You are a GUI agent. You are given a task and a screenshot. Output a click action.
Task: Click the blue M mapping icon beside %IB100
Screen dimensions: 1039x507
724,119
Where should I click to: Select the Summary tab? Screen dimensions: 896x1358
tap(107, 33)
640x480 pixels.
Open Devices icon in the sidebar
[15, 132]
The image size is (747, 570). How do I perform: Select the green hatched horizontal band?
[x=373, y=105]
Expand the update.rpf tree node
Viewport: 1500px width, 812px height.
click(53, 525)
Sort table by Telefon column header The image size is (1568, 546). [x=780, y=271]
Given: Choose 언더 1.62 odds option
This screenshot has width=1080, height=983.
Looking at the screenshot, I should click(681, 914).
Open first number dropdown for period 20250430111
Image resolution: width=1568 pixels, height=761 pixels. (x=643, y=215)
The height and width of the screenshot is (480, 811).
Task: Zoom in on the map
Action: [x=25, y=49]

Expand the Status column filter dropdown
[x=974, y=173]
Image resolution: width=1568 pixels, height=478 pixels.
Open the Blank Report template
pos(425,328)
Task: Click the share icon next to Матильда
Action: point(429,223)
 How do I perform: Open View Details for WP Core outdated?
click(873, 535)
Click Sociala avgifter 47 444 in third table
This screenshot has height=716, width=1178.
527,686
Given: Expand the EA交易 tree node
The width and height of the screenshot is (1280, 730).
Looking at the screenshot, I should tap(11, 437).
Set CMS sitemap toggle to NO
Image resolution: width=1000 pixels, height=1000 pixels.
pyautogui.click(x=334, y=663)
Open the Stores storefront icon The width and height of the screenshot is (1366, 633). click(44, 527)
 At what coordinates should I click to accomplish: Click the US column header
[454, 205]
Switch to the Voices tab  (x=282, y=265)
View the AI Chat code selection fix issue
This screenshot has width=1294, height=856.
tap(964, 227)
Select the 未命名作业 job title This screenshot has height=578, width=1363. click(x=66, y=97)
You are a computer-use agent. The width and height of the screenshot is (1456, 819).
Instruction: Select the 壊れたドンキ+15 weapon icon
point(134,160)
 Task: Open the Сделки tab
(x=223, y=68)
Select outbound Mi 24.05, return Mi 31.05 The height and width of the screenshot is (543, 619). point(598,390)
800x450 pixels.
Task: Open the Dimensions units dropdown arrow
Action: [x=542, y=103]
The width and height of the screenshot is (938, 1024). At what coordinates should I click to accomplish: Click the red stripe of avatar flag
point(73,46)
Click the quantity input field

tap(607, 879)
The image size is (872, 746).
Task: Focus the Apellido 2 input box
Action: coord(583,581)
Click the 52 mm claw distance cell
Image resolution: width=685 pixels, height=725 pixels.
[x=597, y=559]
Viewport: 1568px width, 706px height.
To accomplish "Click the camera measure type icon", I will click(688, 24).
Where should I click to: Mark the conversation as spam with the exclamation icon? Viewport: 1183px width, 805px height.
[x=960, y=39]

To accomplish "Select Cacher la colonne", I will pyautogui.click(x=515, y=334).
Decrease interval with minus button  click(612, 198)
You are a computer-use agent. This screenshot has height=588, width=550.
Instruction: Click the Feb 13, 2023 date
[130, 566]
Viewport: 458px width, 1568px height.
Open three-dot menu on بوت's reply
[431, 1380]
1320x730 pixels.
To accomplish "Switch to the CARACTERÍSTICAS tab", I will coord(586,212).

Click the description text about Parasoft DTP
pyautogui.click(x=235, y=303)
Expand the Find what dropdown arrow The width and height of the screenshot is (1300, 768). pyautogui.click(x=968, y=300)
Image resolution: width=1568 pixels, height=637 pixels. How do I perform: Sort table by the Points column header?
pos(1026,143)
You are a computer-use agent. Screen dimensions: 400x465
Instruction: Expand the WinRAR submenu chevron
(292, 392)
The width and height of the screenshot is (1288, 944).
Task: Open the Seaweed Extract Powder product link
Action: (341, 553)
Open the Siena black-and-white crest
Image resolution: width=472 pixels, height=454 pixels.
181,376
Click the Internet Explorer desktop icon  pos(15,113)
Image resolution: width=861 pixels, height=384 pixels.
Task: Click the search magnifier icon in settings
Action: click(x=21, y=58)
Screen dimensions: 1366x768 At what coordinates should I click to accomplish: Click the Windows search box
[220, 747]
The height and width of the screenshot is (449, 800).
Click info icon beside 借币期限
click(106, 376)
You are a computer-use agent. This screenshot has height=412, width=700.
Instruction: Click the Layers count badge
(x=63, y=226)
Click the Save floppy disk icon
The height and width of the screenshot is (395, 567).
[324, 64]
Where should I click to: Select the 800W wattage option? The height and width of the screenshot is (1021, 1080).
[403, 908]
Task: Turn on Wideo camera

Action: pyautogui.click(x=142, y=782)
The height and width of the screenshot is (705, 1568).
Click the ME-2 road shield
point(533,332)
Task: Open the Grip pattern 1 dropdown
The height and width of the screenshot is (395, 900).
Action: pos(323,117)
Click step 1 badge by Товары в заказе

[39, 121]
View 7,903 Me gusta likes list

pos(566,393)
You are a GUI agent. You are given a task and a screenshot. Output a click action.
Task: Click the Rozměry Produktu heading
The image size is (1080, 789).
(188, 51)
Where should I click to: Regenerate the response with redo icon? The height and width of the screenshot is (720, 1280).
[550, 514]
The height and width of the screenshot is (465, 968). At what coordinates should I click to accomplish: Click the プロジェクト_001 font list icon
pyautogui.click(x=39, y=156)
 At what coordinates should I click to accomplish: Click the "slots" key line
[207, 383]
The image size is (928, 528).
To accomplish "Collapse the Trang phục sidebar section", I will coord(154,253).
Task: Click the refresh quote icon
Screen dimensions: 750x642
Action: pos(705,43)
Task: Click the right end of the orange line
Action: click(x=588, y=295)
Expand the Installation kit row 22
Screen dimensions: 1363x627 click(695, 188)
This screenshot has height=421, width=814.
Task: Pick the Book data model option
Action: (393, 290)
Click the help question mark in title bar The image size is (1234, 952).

▬▬▬▬▬▬▬▬▬▬

_Problem to solve:_ Please write out each line of the listing above exactly.

_Written answer:_
You are a GUI agent. You are given a task and a screenshot. Output a click action.
Task: Click the blue M mapping icon beside %IB100
Screen dimensions: 1039x507
724,119
Where should I click to: Select the Summary tab? Screen dimensions: 896x1358
tap(107, 33)
640x480 pixels.
Open Devices icon in the sidebar
[15, 132]
The image size is (747, 570). How do I perform: Select the green hatched horizontal band?
[x=373, y=105]
Expand the update.rpf tree node
Viewport: 1500px width, 812px height.
click(53, 525)
Sort table by Telefon column header The image size is (1568, 546). [x=780, y=271]
Given: Choose 언더 1.62 odds option
This screenshot has width=1080, height=983.
Looking at the screenshot, I should click(681, 914).
Open first number dropdown for period 20250430111
Image resolution: width=1568 pixels, height=761 pixels. (x=643, y=215)
The height and width of the screenshot is (480, 811).
Task: Zoom in on the map
Action: [x=25, y=49]

Expand the Status column filter dropdown
[x=974, y=173]
Image resolution: width=1568 pixels, height=478 pixels.
Open the Blank Report template
pos(425,328)
Task: Click the share icon next to Матильда
Action: point(429,223)
 How do I perform: Open View Details for WP Core outdated?
click(873, 535)
Click Sociala avgifter 47 444 in third table
This screenshot has height=716, width=1178.
527,686
Given: Expand the EA交易 tree node
The width and height of the screenshot is (1280, 730).
Looking at the screenshot, I should tap(11, 437).
Set CMS sitemap toggle to NO
Image resolution: width=1000 pixels, height=1000 pixels.
pyautogui.click(x=334, y=663)
Open the Stores storefront icon The width and height of the screenshot is (1366, 633). click(44, 527)
 At what coordinates should I click to accomplish: Click the US column header
[454, 205]
Switch to the Voices tab  (x=282, y=265)
View the AI Chat code selection fix issue
This screenshot has width=1294, height=856.
tap(964, 227)
Select the 未命名作业 job title This screenshot has height=578, width=1363. click(x=66, y=97)
You are a computer-use agent. The width and height of the screenshot is (1456, 819).
Instruction: Select the 壊れたドンキ+15 weapon icon
point(134,160)
 Task: Open the Сделки tab
(x=223, y=68)
Select outbound Mi 24.05, return Mi 31.05 The height and width of the screenshot is (543, 619). point(598,390)
800x450 pixels.
Task: Open the Dimensions units dropdown arrow
Action: [x=542, y=103]
The width and height of the screenshot is (938, 1024). At what coordinates should I click to accomplish: Click the red stripe of avatar flag
point(73,46)
Click the quantity input field

tap(607, 879)
The image size is (872, 746).
Task: Focus the Apellido 2 input box
Action: coord(583,581)
Click the 52 mm claw distance cell
Image resolution: width=685 pixels, height=725 pixels.
[x=597, y=559]
Viewport: 1568px width, 706px height.
To accomplish "Click the camera measure type icon", I will click(688, 24).
Where should I click to: Mark the conversation as spam with the exclamation icon? Viewport: 1183px width, 805px height.
[x=960, y=39]

To accomplish "Select Cacher la colonne", I will pyautogui.click(x=515, y=334).
Decrease interval with minus button  click(612, 198)
You are a computer-use agent. This screenshot has height=588, width=550.
Instruction: Click the Feb 13, 2023 date
[130, 566]
Viewport: 458px width, 1568px height.
Open three-dot menu on بوت's reply
[431, 1380]
1320x730 pixels.
To accomplish "Switch to the CARACTERÍSTICAS tab", I will coord(586,212).

Click the description text about Parasoft DTP
pyautogui.click(x=235, y=303)
Expand the Find what dropdown arrow The width and height of the screenshot is (1300, 768). pyautogui.click(x=968, y=300)
Image resolution: width=1568 pixels, height=637 pixels. How do I perform: Sort table by the Points column header?
pos(1026,143)
You are a computer-use agent. Screen dimensions: 400x465
Instruction: Expand the WinRAR submenu chevron
(292, 392)
The width and height of the screenshot is (1288, 944).
Task: Open the Seaweed Extract Powder product link
Action: (341, 553)
Open the Siena black-and-white crest
Image resolution: width=472 pixels, height=454 pixels.
181,376
Click the Internet Explorer desktop icon  pos(15,113)
Image resolution: width=861 pixels, height=384 pixels.
Task: Click the search magnifier icon in settings
Action: click(x=21, y=58)
Screen dimensions: 1366x768 At what coordinates should I click to accomplish: Click the Windows search box
[220, 747]
The height and width of the screenshot is (449, 800).
Click info icon beside 借币期限
click(106, 376)
You are a computer-use agent. This screenshot has height=412, width=700.
Instruction: Click the Layers count badge
(x=63, y=226)
Click the Save floppy disk icon
The height and width of the screenshot is (395, 567).
[324, 64]
Where should I click to: Select the 800W wattage option? The height and width of the screenshot is (1021, 1080).
[403, 908]
Task: Turn on Wideo camera

Action: pyautogui.click(x=142, y=782)
The height and width of the screenshot is (705, 1568).
Click the ME-2 road shield
point(533,332)
Task: Open the Grip pattern 1 dropdown
The height and width of the screenshot is (395, 900).
Action: pos(323,117)
Click step 1 badge by Товары в заказе

[39, 121]
View 7,903 Me gusta likes list

pos(566,393)
You are a GUI agent. You are given a task and a screenshot. Output a click action.
Task: Click the Rozměry Produktu heading
The image size is (1080, 789).
(188, 51)
Where should I click to: Regenerate the response with redo icon? The height and width of the screenshot is (720, 1280).
[550, 514]
The height and width of the screenshot is (465, 968). At what coordinates should I click to accomplish: Click the プロジェクト_001 font list icon
pyautogui.click(x=39, y=156)
 At what coordinates should I click to accomplish: Click the "slots" key line
[207, 383]
The image size is (928, 528).
To accomplish "Collapse the Trang phục sidebar section", I will coord(154,253).
Task: Click the refresh quote icon
Screen dimensions: 750x642
Action: pos(705,43)
Task: Click the right end of the orange line
Action: click(x=588, y=295)
Expand the Installation kit row 22
Screen dimensions: 1363x627 click(695, 188)
This screenshot has height=421, width=814.
Task: Pick the Book data model option
Action: (393, 290)
Click the help question mark in title bar The image size is (1234, 952).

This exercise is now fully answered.